- [Information supplied]
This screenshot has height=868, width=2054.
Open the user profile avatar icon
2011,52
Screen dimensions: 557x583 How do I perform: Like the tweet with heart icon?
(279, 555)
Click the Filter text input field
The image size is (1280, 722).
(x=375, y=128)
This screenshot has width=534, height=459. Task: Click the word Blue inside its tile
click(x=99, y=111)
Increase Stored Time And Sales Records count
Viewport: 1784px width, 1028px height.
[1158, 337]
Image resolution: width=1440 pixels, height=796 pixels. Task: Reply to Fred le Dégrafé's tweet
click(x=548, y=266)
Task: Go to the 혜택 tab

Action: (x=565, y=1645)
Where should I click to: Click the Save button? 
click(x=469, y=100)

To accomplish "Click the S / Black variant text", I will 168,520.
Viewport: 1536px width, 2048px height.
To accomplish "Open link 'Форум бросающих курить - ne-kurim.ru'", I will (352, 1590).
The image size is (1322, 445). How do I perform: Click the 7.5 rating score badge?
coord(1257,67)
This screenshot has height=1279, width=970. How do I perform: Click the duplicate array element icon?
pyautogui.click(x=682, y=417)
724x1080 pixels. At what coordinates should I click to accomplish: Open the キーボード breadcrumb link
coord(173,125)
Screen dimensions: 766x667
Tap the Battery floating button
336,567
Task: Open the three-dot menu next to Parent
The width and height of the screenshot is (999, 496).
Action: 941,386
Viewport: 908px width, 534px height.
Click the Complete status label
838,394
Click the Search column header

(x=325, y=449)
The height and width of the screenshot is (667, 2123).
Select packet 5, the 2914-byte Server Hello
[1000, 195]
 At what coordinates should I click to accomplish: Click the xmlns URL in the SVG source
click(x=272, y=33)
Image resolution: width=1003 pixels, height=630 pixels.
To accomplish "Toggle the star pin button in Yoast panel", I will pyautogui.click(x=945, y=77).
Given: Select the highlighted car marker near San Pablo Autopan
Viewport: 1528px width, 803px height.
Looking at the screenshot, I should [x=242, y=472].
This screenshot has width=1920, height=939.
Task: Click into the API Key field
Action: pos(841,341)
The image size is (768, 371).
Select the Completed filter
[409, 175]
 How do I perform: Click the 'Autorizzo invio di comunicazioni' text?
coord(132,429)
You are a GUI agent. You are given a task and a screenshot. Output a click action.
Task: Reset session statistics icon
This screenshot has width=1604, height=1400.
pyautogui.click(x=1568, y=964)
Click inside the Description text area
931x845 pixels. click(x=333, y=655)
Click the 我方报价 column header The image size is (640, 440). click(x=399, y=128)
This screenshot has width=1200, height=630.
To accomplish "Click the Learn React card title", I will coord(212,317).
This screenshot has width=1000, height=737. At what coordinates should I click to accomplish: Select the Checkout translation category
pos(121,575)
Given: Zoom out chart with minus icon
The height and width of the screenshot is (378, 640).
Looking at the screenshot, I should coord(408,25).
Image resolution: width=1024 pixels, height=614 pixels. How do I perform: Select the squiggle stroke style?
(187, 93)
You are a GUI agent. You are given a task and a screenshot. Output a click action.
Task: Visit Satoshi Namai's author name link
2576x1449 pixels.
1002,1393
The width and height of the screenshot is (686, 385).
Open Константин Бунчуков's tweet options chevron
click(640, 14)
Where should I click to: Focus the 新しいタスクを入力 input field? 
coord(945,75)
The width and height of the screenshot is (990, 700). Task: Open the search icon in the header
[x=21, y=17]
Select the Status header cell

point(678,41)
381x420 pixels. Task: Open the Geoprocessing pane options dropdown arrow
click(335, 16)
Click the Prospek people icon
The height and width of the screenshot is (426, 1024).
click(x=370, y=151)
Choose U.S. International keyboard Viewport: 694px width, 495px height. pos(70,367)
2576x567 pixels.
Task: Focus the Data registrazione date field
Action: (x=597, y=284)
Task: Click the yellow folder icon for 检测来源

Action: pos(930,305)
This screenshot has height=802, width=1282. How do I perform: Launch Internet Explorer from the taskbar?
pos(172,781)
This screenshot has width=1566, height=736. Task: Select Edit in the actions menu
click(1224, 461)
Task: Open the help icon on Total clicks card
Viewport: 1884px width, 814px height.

- [Work task] For this exercise, retype the complete listing exactly.

- [Answer to this task]
This screenshot has height=868, width=2054.
Open the user profile avatar icon
2011,52
Screen dimensions: 557x583 How do I perform: Like the tweet with heart icon?
(279, 555)
Click the Filter text input field
The image size is (1280, 722).
(x=375, y=128)
This screenshot has width=534, height=459. Task: Click the word Blue inside its tile
click(x=99, y=111)
Increase Stored Time And Sales Records count
Viewport: 1784px width, 1028px height.
[1158, 337]
Image resolution: width=1440 pixels, height=796 pixels. Task: Reply to Fred le Dégrafé's tweet
click(x=548, y=266)
Task: Go to the 혜택 tab

Action: (x=565, y=1645)
Where should I click to: Click the Save button? 
click(x=469, y=100)

To accomplish "Click the S / Black variant text", I will 168,520.
Viewport: 1536px width, 2048px height.
To accomplish "Open link 'Форум бросающих курить - ne-kurim.ru'", I will (352, 1590).
The image size is (1322, 445). How do I perform: Click the 7.5 rating score badge?
coord(1257,67)
This screenshot has height=1279, width=970. How do I perform: Click the duplicate array element icon?
pyautogui.click(x=682, y=417)
724x1080 pixels. At what coordinates should I click to accomplish: Open the キーボード breadcrumb link
coord(173,125)
Screen dimensions: 766x667
Tap the Battery floating button
336,567
Task: Open the three-dot menu next to Parent
The width and height of the screenshot is (999, 496).
Action: 941,386
Viewport: 908px width, 534px height.
Click the Complete status label
838,394
Click the Search column header

(x=325, y=449)
The height and width of the screenshot is (667, 2123).
Select packet 5, the 2914-byte Server Hello
[1000, 195]
 At what coordinates should I click to accomplish: Click the xmlns URL in the SVG source
click(x=272, y=33)
Image resolution: width=1003 pixels, height=630 pixels.
To accomplish "Toggle the star pin button in Yoast panel", I will pyautogui.click(x=945, y=77).
Given: Select the highlighted car marker near San Pablo Autopan
Viewport: 1528px width, 803px height.
Looking at the screenshot, I should [x=242, y=472].
This screenshot has width=1920, height=939.
Task: Click into the API Key field
Action: pos(841,341)
The image size is (768, 371).
Select the Completed filter
[409, 175]
 How do I perform: Click the 'Autorizzo invio di comunicazioni' text?
coord(132,429)
You are a GUI agent. You are given a task and a screenshot. Output a click action.
Task: Reset session statistics icon
This screenshot has width=1604, height=1400.
pyautogui.click(x=1568, y=964)
Click inside the Description text area
931x845 pixels. click(x=333, y=655)
Click the 我方报价 column header The image size is (640, 440). click(x=399, y=128)
This screenshot has width=1200, height=630.
To accomplish "Click the Learn React card title", I will coord(212,317).
This screenshot has width=1000, height=737. At what coordinates should I click to accomplish: Select the Checkout translation category
pos(121,575)
Given: Zoom out chart with minus icon
The height and width of the screenshot is (378, 640).
Looking at the screenshot, I should coord(408,25).
Image resolution: width=1024 pixels, height=614 pixels. How do I perform: Select the squiggle stroke style?
(187, 93)
You are a GUI agent. You are given a task and a screenshot. Output a click action.
Task: Visit Satoshi Namai's author name link
2576x1449 pixels.
1002,1393
The width and height of the screenshot is (686, 385).
Open Константин Бунчуков's tweet options chevron
click(640, 14)
Where should I click to: Focus the 新しいタスクを入力 input field? 
coord(945,75)
The width and height of the screenshot is (990, 700). Task: Open the search icon in the header
[x=21, y=17]
Select the Status header cell

point(678,41)
381x420 pixels. Task: Open the Geoprocessing pane options dropdown arrow
click(335, 16)
Click the Prospek people icon
The height and width of the screenshot is (426, 1024).
click(x=370, y=151)
Choose U.S. International keyboard Viewport: 694px width, 495px height. pos(70,367)
2576x567 pixels.
Task: Focus the Data registrazione date field
Action: (x=597, y=284)
Task: Click the yellow folder icon for 检测来源

Action: pos(930,305)
This screenshot has height=802, width=1282. How do I perform: Launch Internet Explorer from the taskbar?
pos(172,781)
This screenshot has width=1566, height=736. Task: Select Edit in the actions menu
click(1224, 461)
Task: Open the help icon on Total clicks card
Viewport: 1884px width, 814px height.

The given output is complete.